Making AWS News stupid fast with smart caching

As I’m typing this, Re:Invent 2024 is only weeks away. In anticipation of https://aws-news.com‘s busiest period of the year, I redesigned the API access patterns to support very effective caching. This resulted in significantly reduced backend load and a much faster frontend.

This article focuses on CDN caching – storing HTTP responses on points-of-presence (POPs) near the user. When you read ‘caching’ in this article, we’re talking about caching in CloudFront, unless stated otherwise.

Background

My strong suit is backend development in Python on AWS. Conversely, I’m quite lacking in frontend and Typescript skills (although they’re getting better). So when I started building AWS News I naturally composed most of the business logic in the backend. This included enrichment features, such as mark as read, bookmark, and rating of articles. As a result, retrieving articles from the backend always yielded a personalized response. In this article we’ll learn why this approach does not promote efficient caching, and what the better alternatives are.

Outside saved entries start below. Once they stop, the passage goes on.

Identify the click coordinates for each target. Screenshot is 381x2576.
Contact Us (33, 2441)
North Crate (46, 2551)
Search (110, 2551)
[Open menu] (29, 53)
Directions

The three components of an article

An article on AWS News has three types of data:

Data related to the article itself, such as the title, URL, and publication date
Data related to the article’s presence on https://aws-news.com, such as its popularity and read counts
Data related to the user reading the article, such as its mark-as-read state, bookmark state, or user tags applied to the article

In the first iteration of the AWS News API, a GET /articles response looked like this:

Notice how we’re combining the three types of data? Since this response contained personalized data, it was impossible to cache efficiently. Maybe the response could be cached for repeat visits by a single user, but as soon as the user data or popularity of the article changed, the cache would need to be invalidated. In practice, I did not cache these responses at all. Efficiency and cost aside, this meant the user generally had to wait for 300-700ms for the different data sources to be retrieved, combined, and sent over the wire. For every request. Not a great user experience.

Classifying data by cacheability

To improve the efficiency of AWS News I looked at the data returned by the API and classified it by cacheability. This led to the following categories, ordered from least dynamic to most dynamic:

Data which only changes when new articles are added or updated in the database: long-term caching
Data which changes periodically, for example every 10 minutes or every hour: short-term caching
Data which might change with every request or is different for every user: no caching

Pro tip: do not mix data with different lifecycles in a single HTTP response. It will limit the cacheability of the response to the lifecycle of the most dynamic value.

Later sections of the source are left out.